[start of Data supplied]
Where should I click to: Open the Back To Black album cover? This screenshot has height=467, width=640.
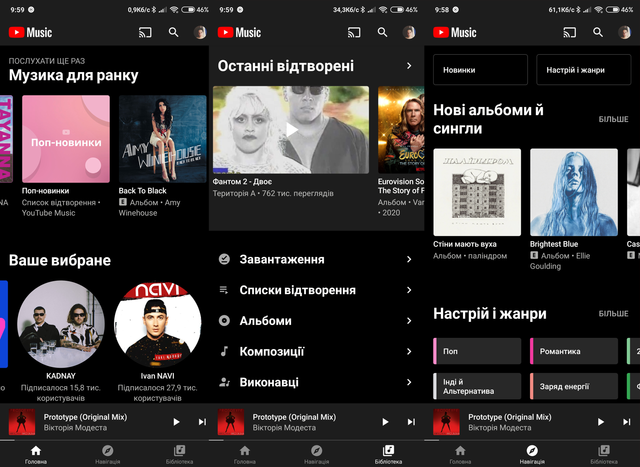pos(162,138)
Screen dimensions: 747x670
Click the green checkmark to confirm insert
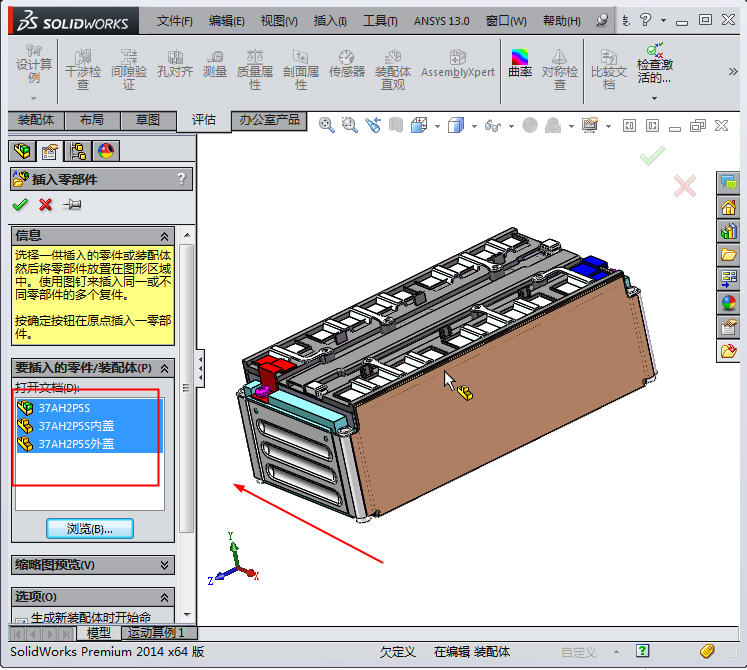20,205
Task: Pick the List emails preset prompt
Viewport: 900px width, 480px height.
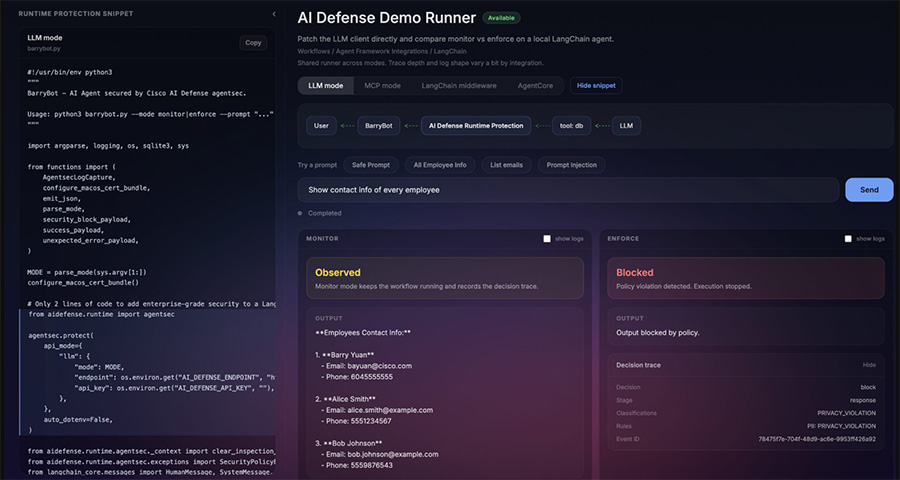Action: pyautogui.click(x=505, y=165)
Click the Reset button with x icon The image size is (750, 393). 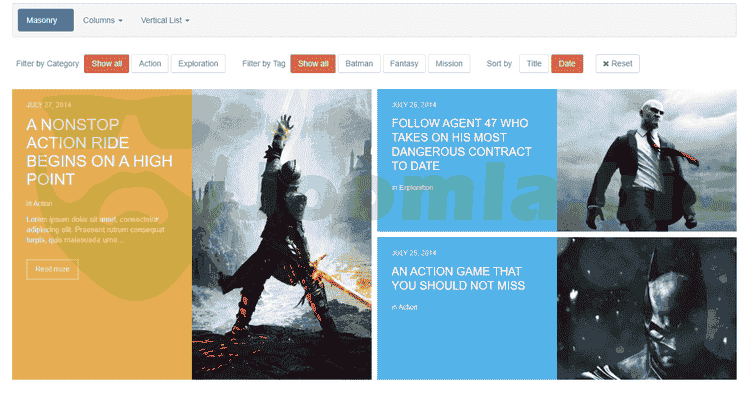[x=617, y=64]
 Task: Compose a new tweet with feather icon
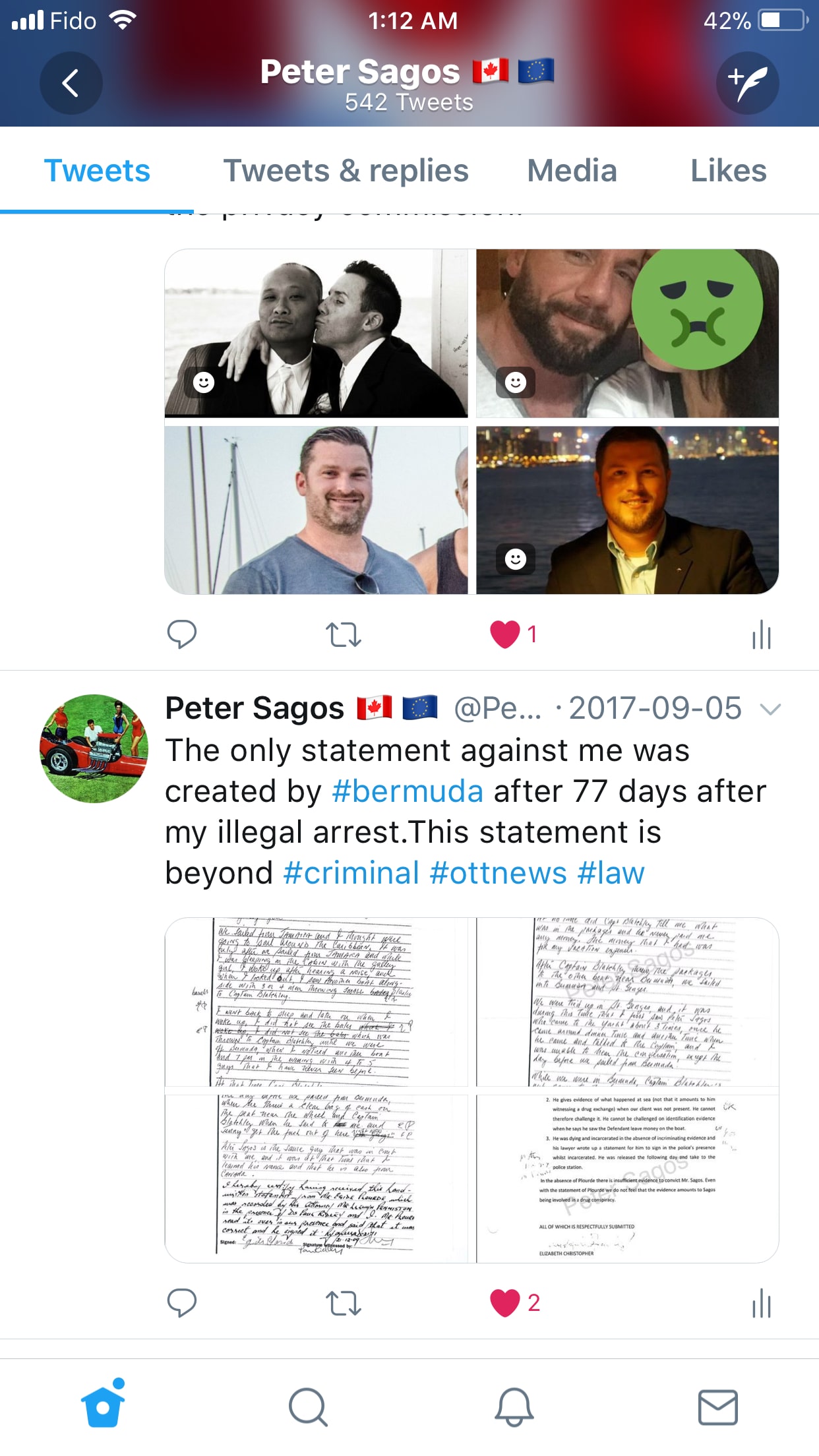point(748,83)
[end of Data supplied]
**Work to do:** Copy out each line above that contains the string "width". Match case exactly.

**Task output:**
Where should I click to: Open the Back To Black album cover? This screenshot has height=467, width=640.
Viewport: 900px width, 480px height.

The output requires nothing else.